Yes, we have got a very long way to go in rebuilding that show, but last week showcased all over again just how great world rallying it. So, why can't we believe and back ourselves?
I'm not denying it's expensive to get there, but what happened to trading our way out of trouble? There's nothing wrong with our product in its rawest form: man, machine and heavily cambered road.
The short-term view is to chop NZ out and head for a bunch of homogenised European events where you can't really tell what country we're in, but at least they're cheap to put on. That's folly.
Yes, maybe we need to slash the number of rallies, but the ones that make us great should be the bedrock of the series. And that includes New Zealand.
I'm not saying there weren't faults last week, there were.

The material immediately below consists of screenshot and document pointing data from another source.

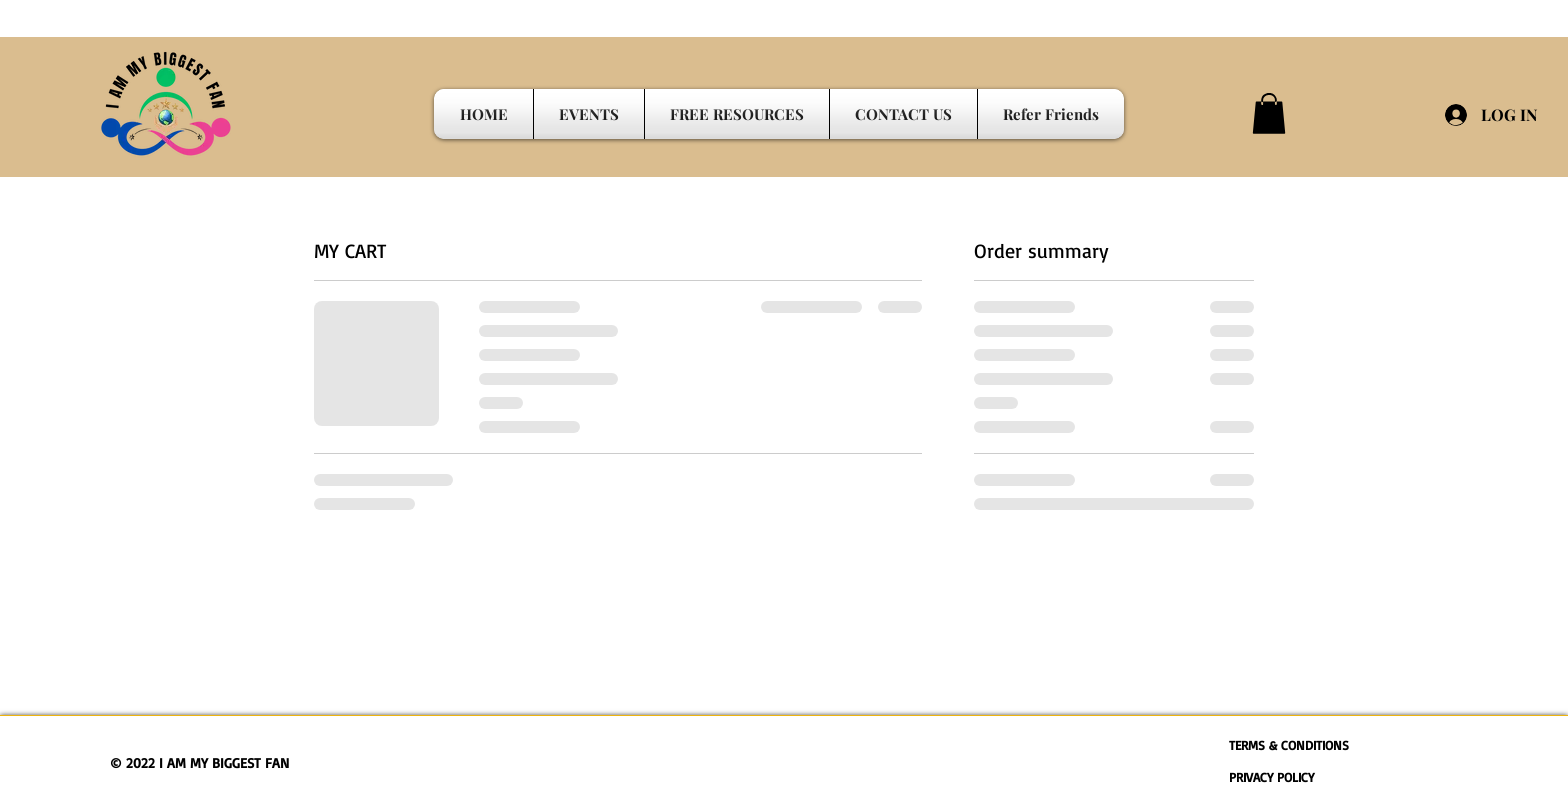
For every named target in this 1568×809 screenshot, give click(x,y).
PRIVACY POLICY (1271, 777)
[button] (1269, 113)
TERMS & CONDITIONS (1289, 745)
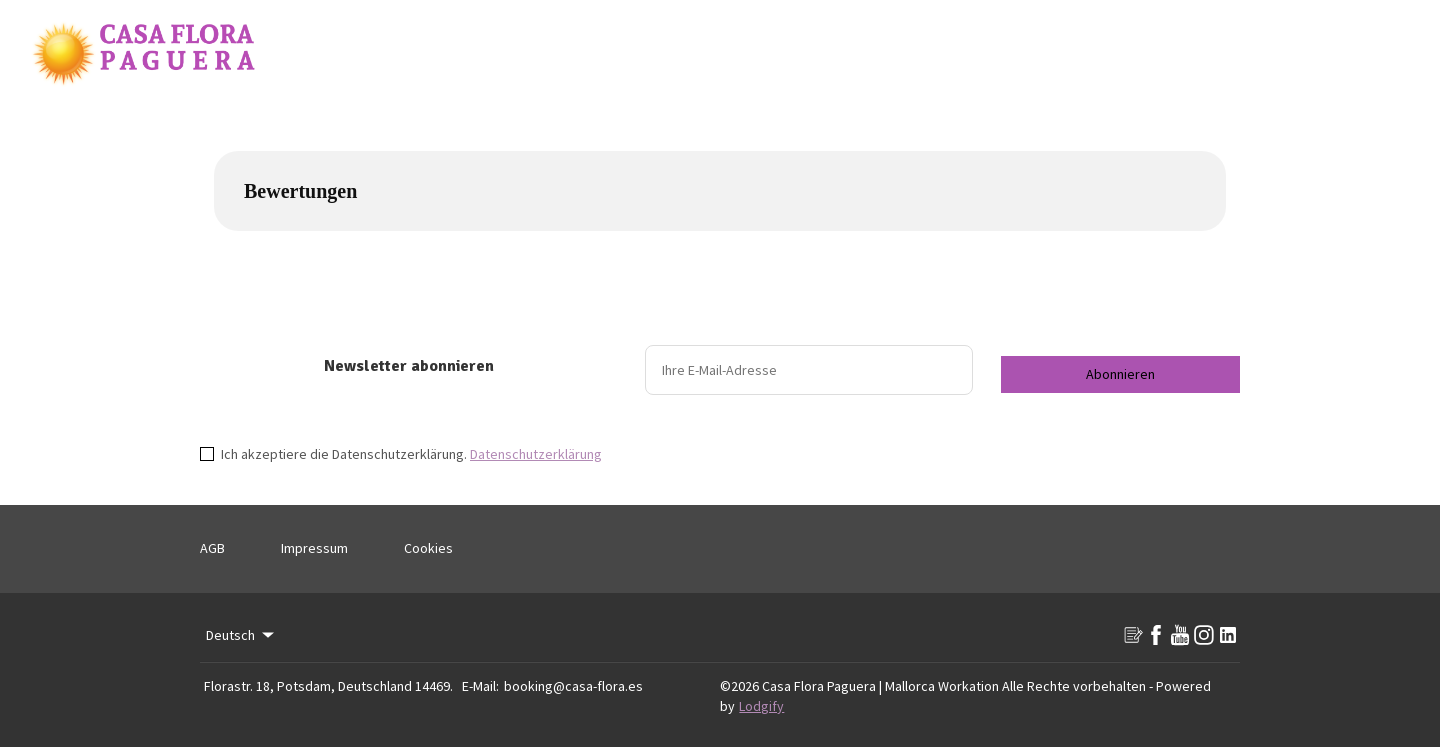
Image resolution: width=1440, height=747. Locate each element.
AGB (212, 548)
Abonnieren (1120, 374)
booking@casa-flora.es (573, 686)
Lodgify (761, 706)
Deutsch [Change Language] (241, 635)
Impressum (314, 548)
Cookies (428, 548)
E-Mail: (480, 686)
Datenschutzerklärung (536, 454)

The service park was atrocious. Realising this might be their final shot at retaining WRC status, plugs should have been pulled out. Queen Street (the centre of the city) should have been closed down for three days and turned into a service park, while the surrounding roads should have been booming to the soundtrack of World Rally Cars on a superspecial every evening. Audacious? You bet. But it's that kind of ambition, aspiration and faith we need.
Go watch Sebastien Loeb thrashing his Citroen up the Inland Road in the suburbs of Helensville last week and try telling me we don't have the best sport in the world.
It's time to stop selling ourselves short: we're all about the best drivers and the best cars on the best roads on the planet. The stage and the actors are all in place. Now it's time for somebody to sell the show.